The only issue is that while we always can allow for multiple invocations of onError, we cannot restrict it later without major version bump.

onError in the LoopDriver though always should only accept one callable. (i.e. if we allow multiple onError callbacks, we'd just pass a closure from the Loop class which iterates over the list of callbacks).

Thus I'm slightly leaning towards the restricted version so that we can still allow more in case we need to. We should restrict it at the Loop class level too.

kelunik commented 8 years ago

I think it's a bad idea to have multiple handlers, because it's a last chance handler. Similar to the one in PHP. If that handler throws again, the event loop breaks and stops.

bwoebi commented 8 years ago

I principally agree with you; I'm just not sure whether there's really no need for it.

Hence it should be designed in a way that allows a change in a minor version (i.e. without BC break).

kelunik commented 8 years ago

That's not possible.

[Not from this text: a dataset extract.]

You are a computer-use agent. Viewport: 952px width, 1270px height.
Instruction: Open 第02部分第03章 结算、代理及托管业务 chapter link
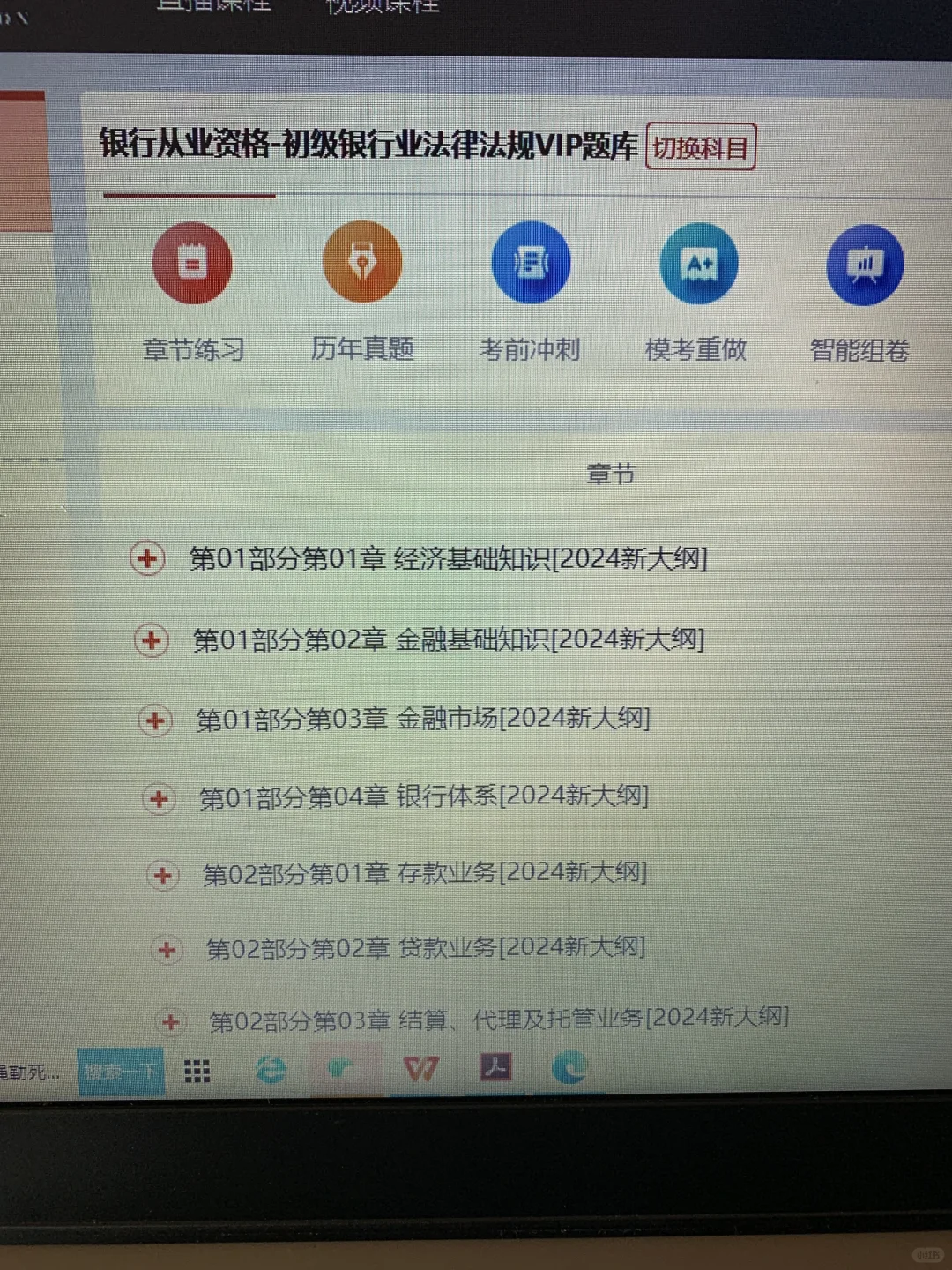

Because multiple invocations will replace the current handler in the one thing and set another handler in the other thing.

bwoebi commented 8 years ago

Uhm… you want to allow to overwrite the handler (via Loop class)? I think that's a bad idea and encourages mistakes (accidental overwrite, people misunderstanding that it cannot be chained…)

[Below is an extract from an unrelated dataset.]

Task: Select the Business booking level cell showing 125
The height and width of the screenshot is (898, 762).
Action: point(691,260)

kelunik commented 8 years ago

You might want to unset it.

bwoebi commented 8 years ago

Don't think so. If you need to unset, also unset the whole loop then.

kelunik commented 8 years ago

Maybe you want to set it in Aerys for startup and then let the user override it if he wants to log the errors himself.

bwoebi commented 8 years ago

You'd then provide your own way to the user to access the errors. (in the callback, call another user-provided callback)

WyriHaximus commented 8 years ago

setErrorHandler is more explicit then onError for an error handler that only allows one listener, :+1: on this whole idea

rdlowrey commented 8 years ago

There exists an unambigous a need for an event-loop-global error handler. We've felt this need most acutely in the aerys web server where an uncaught exception inside the event loop can bring down a server process. Indeed, that was the reason we first added the onError method to the amp reactor implementation. For the same reason set_exception_handler() is useful in web SAPI applications we need to be able to deal with scenarios that would otherwise end our application. In an async event-driven application the event loop is essentially its own VM environment inside the php process and it's critical to be able to deal with errors at the VM layer on a per-application basis.

As for nomenclature, I think it depends on whether we or not want to allow multiple handlers for such an event. If we want to allow users to register an arbitrary number of handlers then onError() likely makes sense. If one only then setErrorHandler() seems more appropriate.

AndrewCarterUK commented 8 years ago

Submitted a PR (#45) as we seem to have achieved close to a consensus:

There was some talk in the discussion about whether you would be able to enable/disable/reference/unreference this and treat it like other events.

This PR doesn't do that, because I think it raises a few complications (are error handlers automatically unreferenced?) that might lead to bugs and ultimately doesn't add any functionality.

If anyone disagrees with my assessment, feel free to thumbs down here and we'll move the discussion back to the issue.